On Wed, Jan 12, 2011 at 1:55 PM, Darren Staples <dstaples at friendmts.co.uk>wrote:

> Hi,
>
> I'm decoding video frames (various file formats and codecs) and converting
> them into YUV420 format so that I can perform image processing on them.
> And I have the commercial Fluendo codec pack installed.
>
> The pipeline looks like this: uridecodebin -> queue -> ffmpegcolorspace ->
> tee -> queue -> appsink
> YUV420 conversion is done in the ffmpegcolorspace component, and the other
> source pad of the tee is for a future feature.
> This is built up dynamically in C, not on a command line.
>
> My problem is that I need to extract the frame timings for each of the
> video frames being processed, and I'm seeing a large variance in this.

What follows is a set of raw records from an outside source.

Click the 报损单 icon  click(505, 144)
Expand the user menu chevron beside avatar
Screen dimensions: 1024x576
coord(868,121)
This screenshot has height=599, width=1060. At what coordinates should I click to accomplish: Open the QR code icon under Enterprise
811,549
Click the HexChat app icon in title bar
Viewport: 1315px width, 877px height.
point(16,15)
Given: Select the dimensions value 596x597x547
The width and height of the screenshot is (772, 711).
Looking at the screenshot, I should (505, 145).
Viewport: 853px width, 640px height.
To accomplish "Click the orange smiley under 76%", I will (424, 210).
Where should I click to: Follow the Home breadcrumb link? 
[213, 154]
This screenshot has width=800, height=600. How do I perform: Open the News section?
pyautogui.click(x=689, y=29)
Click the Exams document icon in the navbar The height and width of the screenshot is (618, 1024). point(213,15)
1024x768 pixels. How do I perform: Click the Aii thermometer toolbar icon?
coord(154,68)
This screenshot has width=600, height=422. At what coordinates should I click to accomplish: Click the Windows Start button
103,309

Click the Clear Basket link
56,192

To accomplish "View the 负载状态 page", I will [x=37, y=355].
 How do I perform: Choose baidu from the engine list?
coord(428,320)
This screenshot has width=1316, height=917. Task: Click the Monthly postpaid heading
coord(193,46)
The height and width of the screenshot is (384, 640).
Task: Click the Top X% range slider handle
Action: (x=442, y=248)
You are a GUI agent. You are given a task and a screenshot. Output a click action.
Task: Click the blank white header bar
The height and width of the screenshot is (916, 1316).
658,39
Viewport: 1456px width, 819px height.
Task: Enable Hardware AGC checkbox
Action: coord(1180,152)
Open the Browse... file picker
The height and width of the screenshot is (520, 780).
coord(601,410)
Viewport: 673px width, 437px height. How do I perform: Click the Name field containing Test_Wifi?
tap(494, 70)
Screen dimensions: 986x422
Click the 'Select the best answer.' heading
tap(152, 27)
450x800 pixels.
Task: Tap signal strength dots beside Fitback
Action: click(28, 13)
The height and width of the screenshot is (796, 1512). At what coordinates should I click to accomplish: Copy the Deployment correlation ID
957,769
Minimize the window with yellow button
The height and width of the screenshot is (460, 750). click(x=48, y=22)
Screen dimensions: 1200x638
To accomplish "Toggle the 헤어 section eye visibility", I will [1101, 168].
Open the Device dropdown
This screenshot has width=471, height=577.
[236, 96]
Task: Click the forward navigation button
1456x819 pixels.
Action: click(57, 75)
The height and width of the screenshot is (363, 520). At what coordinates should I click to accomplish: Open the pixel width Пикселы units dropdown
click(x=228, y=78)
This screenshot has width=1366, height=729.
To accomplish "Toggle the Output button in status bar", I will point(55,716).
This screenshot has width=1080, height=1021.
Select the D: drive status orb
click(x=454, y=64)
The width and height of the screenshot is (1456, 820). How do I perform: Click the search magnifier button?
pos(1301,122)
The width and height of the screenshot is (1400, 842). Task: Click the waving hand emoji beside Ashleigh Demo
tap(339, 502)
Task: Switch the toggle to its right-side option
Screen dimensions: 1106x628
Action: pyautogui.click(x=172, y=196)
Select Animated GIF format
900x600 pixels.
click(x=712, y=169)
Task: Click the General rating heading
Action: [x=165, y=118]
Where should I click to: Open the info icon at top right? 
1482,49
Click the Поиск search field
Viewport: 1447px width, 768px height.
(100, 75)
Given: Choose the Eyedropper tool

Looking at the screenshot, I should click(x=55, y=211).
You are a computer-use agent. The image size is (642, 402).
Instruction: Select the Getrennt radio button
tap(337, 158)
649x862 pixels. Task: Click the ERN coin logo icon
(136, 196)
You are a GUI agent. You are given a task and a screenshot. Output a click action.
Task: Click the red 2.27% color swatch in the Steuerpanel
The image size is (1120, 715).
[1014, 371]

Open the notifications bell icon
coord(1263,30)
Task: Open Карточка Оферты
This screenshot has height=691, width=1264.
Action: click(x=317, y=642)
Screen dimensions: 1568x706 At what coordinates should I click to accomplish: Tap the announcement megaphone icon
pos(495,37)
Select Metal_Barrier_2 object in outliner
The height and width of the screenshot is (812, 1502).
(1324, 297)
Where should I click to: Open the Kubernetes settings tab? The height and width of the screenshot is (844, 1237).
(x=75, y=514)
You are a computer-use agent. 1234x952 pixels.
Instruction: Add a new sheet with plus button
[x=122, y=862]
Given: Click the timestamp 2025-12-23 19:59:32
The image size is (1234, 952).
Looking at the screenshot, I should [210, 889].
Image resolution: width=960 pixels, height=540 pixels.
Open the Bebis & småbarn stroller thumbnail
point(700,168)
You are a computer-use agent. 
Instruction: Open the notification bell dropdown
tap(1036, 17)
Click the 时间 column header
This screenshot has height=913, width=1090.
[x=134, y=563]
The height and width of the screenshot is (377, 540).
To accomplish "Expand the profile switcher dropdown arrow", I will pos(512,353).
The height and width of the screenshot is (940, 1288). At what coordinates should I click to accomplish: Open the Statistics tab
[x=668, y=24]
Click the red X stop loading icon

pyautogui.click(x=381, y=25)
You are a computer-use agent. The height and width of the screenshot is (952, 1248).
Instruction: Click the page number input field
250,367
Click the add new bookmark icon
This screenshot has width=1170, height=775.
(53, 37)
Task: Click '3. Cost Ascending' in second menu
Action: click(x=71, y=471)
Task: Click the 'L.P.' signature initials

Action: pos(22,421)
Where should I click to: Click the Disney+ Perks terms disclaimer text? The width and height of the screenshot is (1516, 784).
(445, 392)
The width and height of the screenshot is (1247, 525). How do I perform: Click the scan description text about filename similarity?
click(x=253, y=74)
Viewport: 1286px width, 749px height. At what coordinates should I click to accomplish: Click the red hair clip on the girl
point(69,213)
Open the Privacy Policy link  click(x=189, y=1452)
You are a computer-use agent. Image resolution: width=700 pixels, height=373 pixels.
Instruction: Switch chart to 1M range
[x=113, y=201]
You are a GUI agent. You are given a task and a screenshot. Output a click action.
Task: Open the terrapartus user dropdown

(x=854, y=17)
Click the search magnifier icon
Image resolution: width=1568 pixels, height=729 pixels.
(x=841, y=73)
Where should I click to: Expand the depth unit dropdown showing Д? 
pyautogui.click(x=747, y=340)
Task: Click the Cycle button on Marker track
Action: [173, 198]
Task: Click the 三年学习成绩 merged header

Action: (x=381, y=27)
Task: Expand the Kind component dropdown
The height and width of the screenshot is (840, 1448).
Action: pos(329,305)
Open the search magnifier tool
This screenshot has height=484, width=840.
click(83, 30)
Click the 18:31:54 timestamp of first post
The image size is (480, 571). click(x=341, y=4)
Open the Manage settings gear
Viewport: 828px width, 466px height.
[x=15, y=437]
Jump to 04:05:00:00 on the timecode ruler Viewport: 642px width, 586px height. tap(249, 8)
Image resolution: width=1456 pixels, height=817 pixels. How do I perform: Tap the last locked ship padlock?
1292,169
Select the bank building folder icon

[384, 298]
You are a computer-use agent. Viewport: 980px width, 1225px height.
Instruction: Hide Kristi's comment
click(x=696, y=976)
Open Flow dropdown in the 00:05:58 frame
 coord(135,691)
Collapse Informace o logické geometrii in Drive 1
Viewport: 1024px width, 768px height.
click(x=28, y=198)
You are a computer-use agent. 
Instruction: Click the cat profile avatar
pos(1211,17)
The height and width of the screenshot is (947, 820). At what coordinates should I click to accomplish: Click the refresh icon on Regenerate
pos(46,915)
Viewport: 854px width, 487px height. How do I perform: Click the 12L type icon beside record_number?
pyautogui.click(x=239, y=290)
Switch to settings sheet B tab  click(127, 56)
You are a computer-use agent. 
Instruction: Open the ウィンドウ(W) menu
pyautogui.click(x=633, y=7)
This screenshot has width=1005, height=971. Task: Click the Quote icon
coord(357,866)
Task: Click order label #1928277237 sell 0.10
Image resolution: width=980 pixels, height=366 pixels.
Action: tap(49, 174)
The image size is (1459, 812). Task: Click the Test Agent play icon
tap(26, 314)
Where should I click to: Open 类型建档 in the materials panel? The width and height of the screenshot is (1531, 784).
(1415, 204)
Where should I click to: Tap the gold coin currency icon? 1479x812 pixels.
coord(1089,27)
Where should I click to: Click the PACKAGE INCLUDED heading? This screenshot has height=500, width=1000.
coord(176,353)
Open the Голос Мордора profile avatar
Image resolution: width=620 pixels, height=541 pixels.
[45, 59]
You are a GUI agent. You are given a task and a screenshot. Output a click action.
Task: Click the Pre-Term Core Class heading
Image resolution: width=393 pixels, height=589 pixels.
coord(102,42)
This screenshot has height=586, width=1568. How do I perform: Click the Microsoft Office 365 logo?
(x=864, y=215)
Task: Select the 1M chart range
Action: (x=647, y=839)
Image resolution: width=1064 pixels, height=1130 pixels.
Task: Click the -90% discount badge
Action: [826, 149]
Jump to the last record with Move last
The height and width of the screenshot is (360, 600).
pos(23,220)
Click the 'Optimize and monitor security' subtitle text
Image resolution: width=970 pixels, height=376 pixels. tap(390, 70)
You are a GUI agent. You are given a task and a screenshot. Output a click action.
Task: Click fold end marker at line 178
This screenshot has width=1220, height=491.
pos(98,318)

> For example, one of my video files is a H.264 MP4, 82s long, 2057 frames
> and plays at 25 fps, so the average frame interval is 40ms.
> When I recover a frame from the appsink component I use the
> gst_element_query_position() function to get the timing for that frame.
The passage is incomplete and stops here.